** start **
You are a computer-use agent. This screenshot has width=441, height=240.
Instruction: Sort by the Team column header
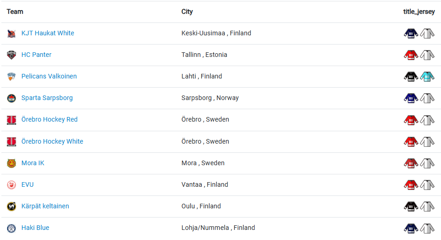tap(15, 11)
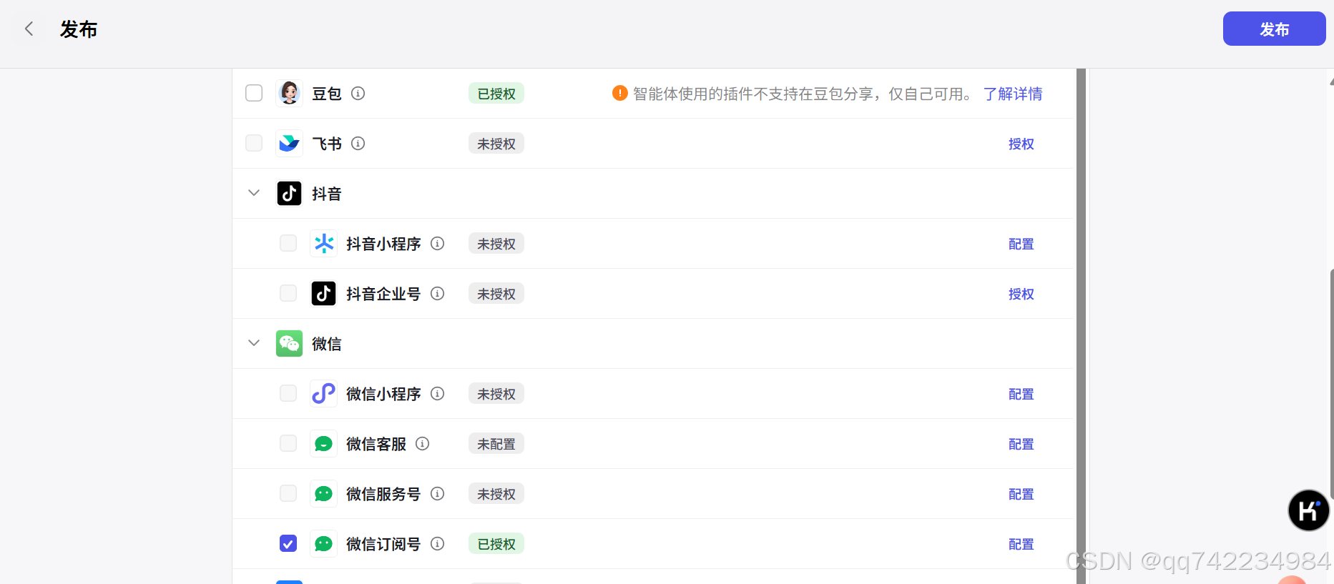Collapse the 抖音 group chevron

tap(254, 193)
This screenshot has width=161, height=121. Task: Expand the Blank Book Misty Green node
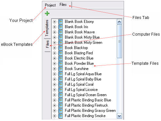click(x=54, y=43)
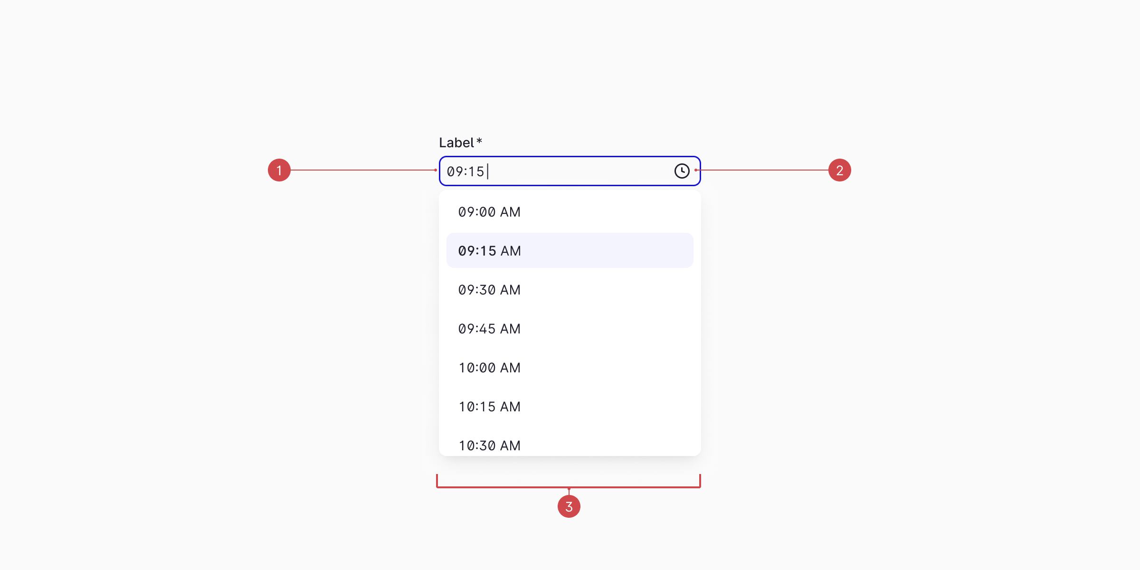Click the red badge numbered 2

839,171
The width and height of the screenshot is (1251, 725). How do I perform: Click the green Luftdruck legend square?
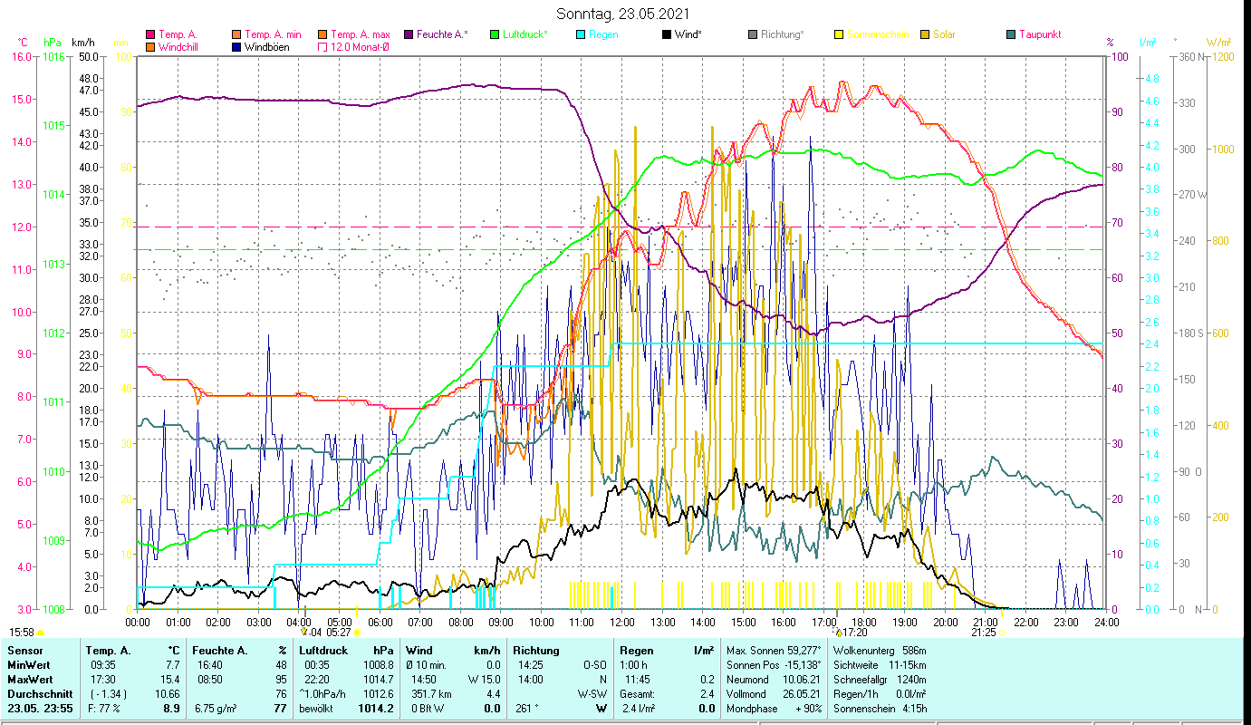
** end **
Which lines of the material above contain the string "height", matching case exactly? Copy each such line in full.

You are a computer-use agent. This screenshot has width=441, height=240.
This screenshot has width=161, height=121. Task: Expand the Blank Book Misty Green node
The width and height of the screenshot is (1251, 725). How do I perform: Click the green Luftdruck legend square?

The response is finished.